In my two trips to the city in Asia where we are working, I have been impressed with the personalities of our Asian friends. It is extremely rare to see anyone raise their voice or lose their temper. If Americans had to drive in their crowded streets, you’d see a hundred cases of road rage a day, but I’ve not seen one incident in the time I’ve been over there. People don’t raise their voices or lose their tempers because to do so would cause them to “lose face.” I think we need to adopt that portion of their culture.

The hotel we stay in is 18 stories tall and behind it is a beautiful Oriental garden and a mountain. Many people exercise there every morning. My first morning there, I awoke early and heard someone yelling. I thought they were in danger and were calling for help. Then I heard another shout, this time from a woman. It sounded like she was in trouble, so I rushed to my window and opened it to listen. It was before sunrise, so I couldn’t see anyone. But there it was again, someone was yelling, and then there was another and another. I was a little frightened. Later that day I asked one of our translators what was going on. She smiled and explained when people exercise they yell as loud as they can–it releases bad energy. I was fascinated, so the next morning I got up when it was dark and walked up the mountain myself. There were dozens of folks and most of them were yelling. I got in step beside an old man who had to be at least 80, and he was walking at a pace I could hardly match. And every third step he yelled. I started thinking of him as “old yeller.” So you know what I did? I started yelling, too. And it DID feel good. On this past trip I took some of the guys up the mountain and we yelled, Jim Clark even barked like a dog. I mean if you tried that on Rose Rudman trail, somebody would call the police, but you ought to try it. Every morning as we walked down the mountain, you could see the entire city, and I would yell, “JESUS IS LORD OVER (city name)!” Nobody there understood English, so I was just declaring it. It felt pretty good, actually.
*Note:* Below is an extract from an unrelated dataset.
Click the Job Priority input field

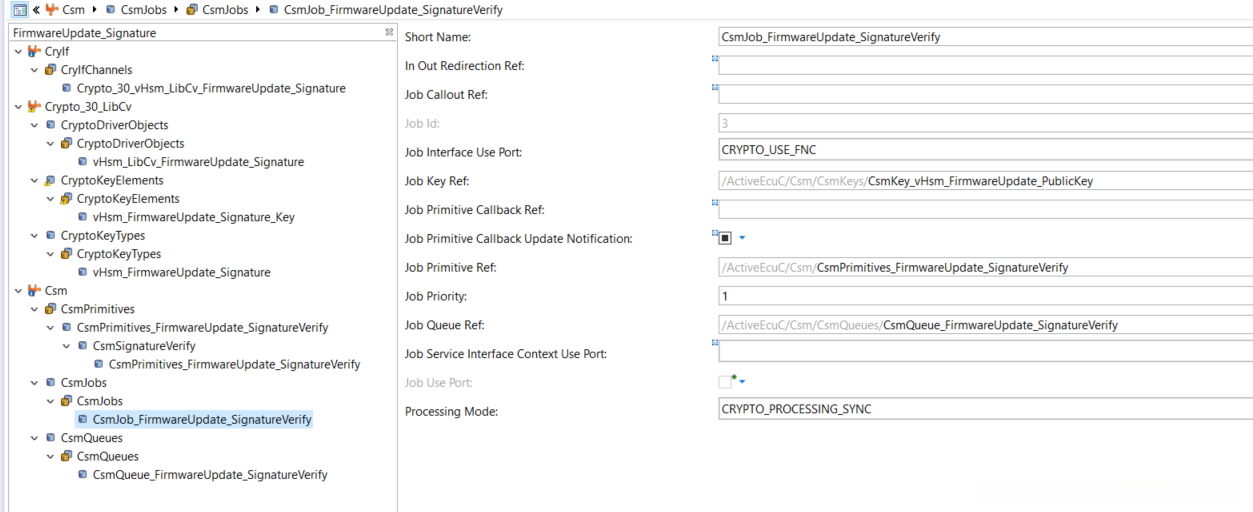[985, 296]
Now, I have a theory. I believe because these people yell and release bad energy when they exercise, they are less prone to yell and shout at their family members and friends. It’s like they get rid of all their aggression and hostility when they shout. In America, we exercise silently and then yell and shout in the faces of our family members. I like their way better. That may be one reason why the Bible says we are to “shout unto the Lord.” Maybe if we actually shouted praises to the Lord more, we wouldn’t shout at our family members.

If you have a problem with rage and anger, you should look for ways to express that anger in a way that it doesn’t hurt those with whom you live–even if you have to shout while you are exercising.

CONCLUSION

When Dwight Eisenhower was a child, he had a terrible temper. He wrote about a life-changing experience when he was a boy. Once when his father told him he couldn’t go with his older brothers to do something, he flew into a rage and ran out into the yard. He began to pound his fists into a tree until his hands bled. He was literally blinded by anger, and was almost unconscious until his father grabbed him and took him inside and spanked him. Later, as he was crying in his room, his godly mother came into his room to clean his wounds. She quoted Proverbs 16:32, “Better a man who controls his temper than one who takes a city.” From that point on, Dwight Eisenhower began to ask God to control his temper. He later wrote if he had not learned to surrender his anger, and control his temper, he would never have been the supreme commander and led our forces in World War II, and he would never have become President. Be careful to avoid angry words in your conversations.

Communication in your family is not a luxury it is a necessity. Try these three simple laws to improve it: listen intently; speak carefully but honestly and avoid angry words.